¡Mis queridos palomiteros!
El cine de animación merece hoy, 28 de octubre, Día Mundial de la Animación, una reivindicación pausada. No estamos ante un género menor ni ante una simple extensión del cine infantil, sino frente a un lenguaje estético con autonomía propia, capaz de condensar imaginación, técnica y emoción. La fecha, promovida por la ASIFA, conmemora el debut del Théâtre Optique de Charles-Émile Reynaud en 1892, momento clave en el que la ilusión óptica se transformó en experiencia colectiva y sentó las bases del cine que hoy conocemos.
Celebrar la animación es, en realidad, celebrar una tradición artesana que ha sabido evolucionar sin perder su alma.
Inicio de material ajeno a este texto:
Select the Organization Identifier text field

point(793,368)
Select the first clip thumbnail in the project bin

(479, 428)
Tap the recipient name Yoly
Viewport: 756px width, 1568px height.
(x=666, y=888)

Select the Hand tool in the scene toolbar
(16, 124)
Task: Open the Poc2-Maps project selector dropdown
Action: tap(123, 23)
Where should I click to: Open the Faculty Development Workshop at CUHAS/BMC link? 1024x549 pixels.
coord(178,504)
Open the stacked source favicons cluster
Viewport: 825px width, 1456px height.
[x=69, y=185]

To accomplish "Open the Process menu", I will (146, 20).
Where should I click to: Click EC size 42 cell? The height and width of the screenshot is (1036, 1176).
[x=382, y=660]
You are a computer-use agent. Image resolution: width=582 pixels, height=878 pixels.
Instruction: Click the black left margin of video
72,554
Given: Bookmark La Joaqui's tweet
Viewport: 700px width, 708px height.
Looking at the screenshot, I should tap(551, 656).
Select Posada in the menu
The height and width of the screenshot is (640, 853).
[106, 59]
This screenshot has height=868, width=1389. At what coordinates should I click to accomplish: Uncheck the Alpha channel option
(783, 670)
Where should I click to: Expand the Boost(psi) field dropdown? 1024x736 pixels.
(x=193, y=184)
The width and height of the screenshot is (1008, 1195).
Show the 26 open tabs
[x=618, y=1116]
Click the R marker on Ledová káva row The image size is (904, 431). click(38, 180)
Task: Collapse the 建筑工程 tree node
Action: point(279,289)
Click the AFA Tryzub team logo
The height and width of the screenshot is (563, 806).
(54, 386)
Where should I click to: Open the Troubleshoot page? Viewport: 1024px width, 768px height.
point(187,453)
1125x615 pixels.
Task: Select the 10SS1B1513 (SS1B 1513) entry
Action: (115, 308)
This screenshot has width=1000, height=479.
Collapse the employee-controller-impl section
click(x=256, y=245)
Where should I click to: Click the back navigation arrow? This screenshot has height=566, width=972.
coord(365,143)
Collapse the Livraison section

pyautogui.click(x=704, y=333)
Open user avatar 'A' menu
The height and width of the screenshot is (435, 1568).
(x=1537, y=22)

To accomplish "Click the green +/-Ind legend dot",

Desde los primeros trazos dibujados a mano hasta los sofisticados mundos digitales actuales, pasando por los híbridos experimentales, la animación ha ampliado el vocabulario del cine y sigue siendo un terreno fértil para la metáfora. En festivales, escuelas y programaciones de todo el mundo se constata cómo este arte dialoga con distintas culturas, fusionando lo local y lo universal.
La animación alcanza su plenitud cuando encuentra el equilibrio entre forma y contenido, cuando la belleza visual no oculta la hondura temática, sino que la realza. En ese sentido, La canción del mar (Tomm Moore, 2014) ofrece un ejemplo elocuente: inspirada en la mitología celta, combina un diseño pictórico envolvente con un relato que aborda la pérdida, la pertenencia y el asombro. Su trazo “fluido y dinámico” convierte cada plano en un poema en movimiento.
Recomendar hoy La canción del mar es apostar por una obra que une tradición y modernidad, que respeta la inteligencia del espectador y que demuestra, una vez más, la capacidad de la animación para conmover sin trucos. En pleno siglo XXI, la animación reafirma su condición de arte mayor, capaz de unir emoción, belleza y pensamiento.